Saturday, 19 November 2011

Katy's Poem (and mine too)

Katy and I collaborated on a poem in writing class on Thursday night.

Some say love is like old cheese
Texture plus a bitter taste
Blue veins and holes – such a tease

Quite poor, although produced in less than five minutes, and constrained by specific rules.
-          First sentence provided
-          Following two lines must have same number of syllables
-          Final words of lines 1 and 3 to rhyme

What was the point of the exercise?  I guess (because we weren’t told) we were experimenting in the use of picking our words carefully.  Five minutes to select fourteen syllables.  Imagine deploying the same amount of care to my novel:
-          seventy-five thousand words
-          approximately one hundred and fifty thousand syllables (what is the average number of syllables in a word?)
-          eight hundred and ninety-two hours
-          two and three-quarter years at one hour a day (I’ve got a family and a full-time job).


Add to that time spent in class learning better techniques, writing this blog and a few short stories, and the occasional bout of laziness.

That first novel might be some time off yet.  Or, practice so that I can produce fourteen syllables in less than five minutes.

What’s that you say?   Surely you can write faster than that?  Yes, on average, I think I write about fourteen words per minute.  But then, at the end of the first draft, how many further drafts?  This is the point of the poem we constructed – it takes time to get the right words in the right place for maximum effect.
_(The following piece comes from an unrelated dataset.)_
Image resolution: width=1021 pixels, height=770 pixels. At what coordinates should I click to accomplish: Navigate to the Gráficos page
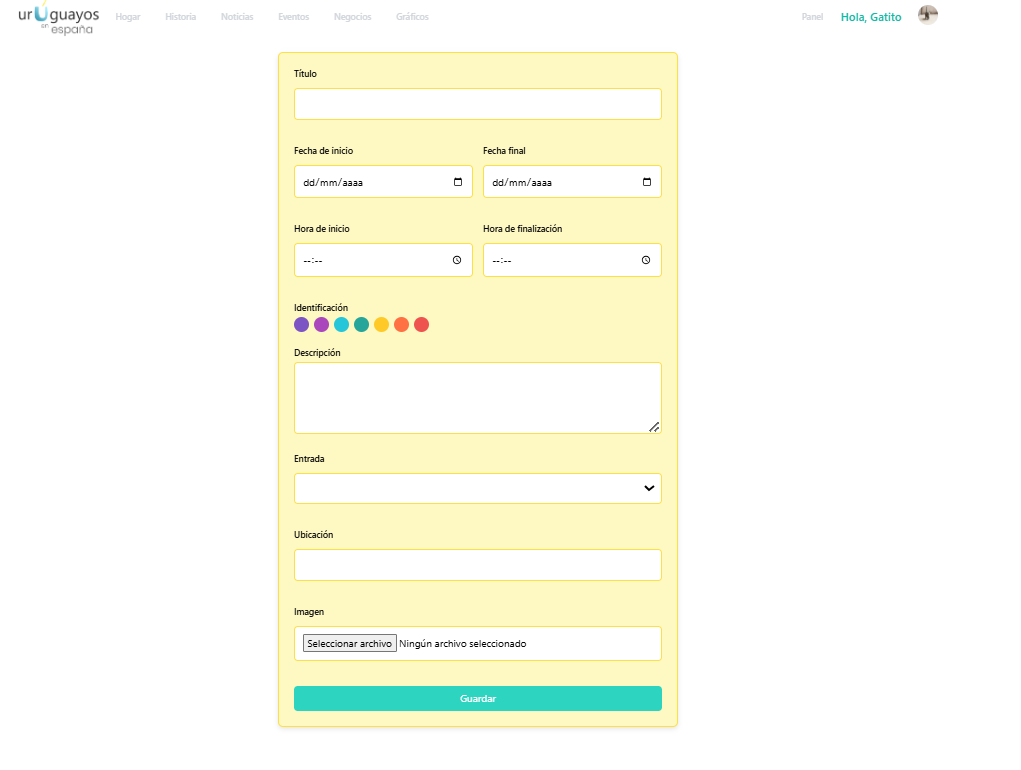pos(412,17)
One last thought.  It was fun.  Moving words around, seeking the right mix.  Looking for poetic elements that worked.  Understanding the nature of cheese and getting the right context.  If you get it right – it’s also fun to share with the class.  I’m sorry to say that we didn’t get it right, but then, it wasn’t all my fault.  I had help.

Any comments from the very few people that read this out there?  How many words do you write per minute?  How many drafts?

1 comment:

  1. Hi Robert.

    To produce anything at all in just 5 minutes is a great effort.
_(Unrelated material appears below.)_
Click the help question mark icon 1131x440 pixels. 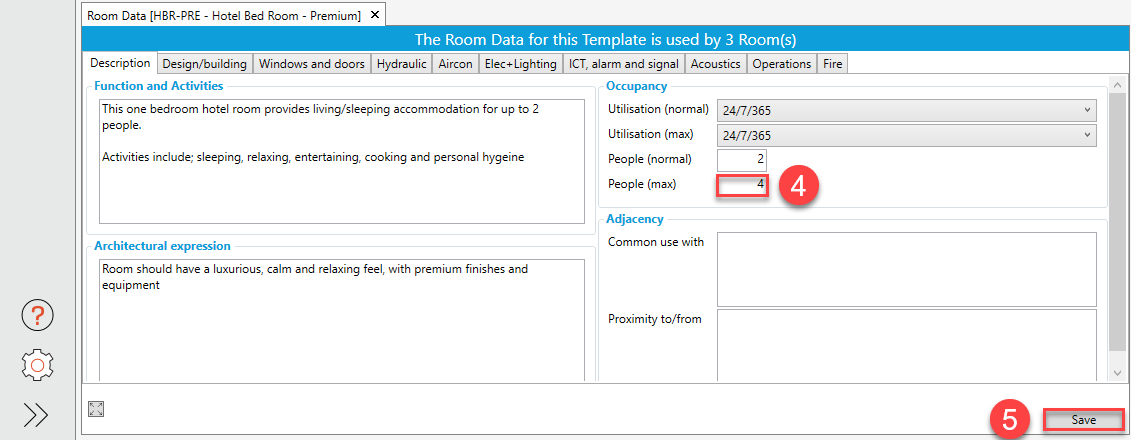(37, 317)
    I try and create two blog posts a week but this can prove very very hard. Many posts don't feel ready and some never feel right (and thus never see the light of day), so I need to start several every week to just complete two.

    I can spend 3-4 hours on one page of text and have sometimes completely revise a page 3-4 times before I am happy.

    I am getting faster the more I do, but on this basis I could never write a book.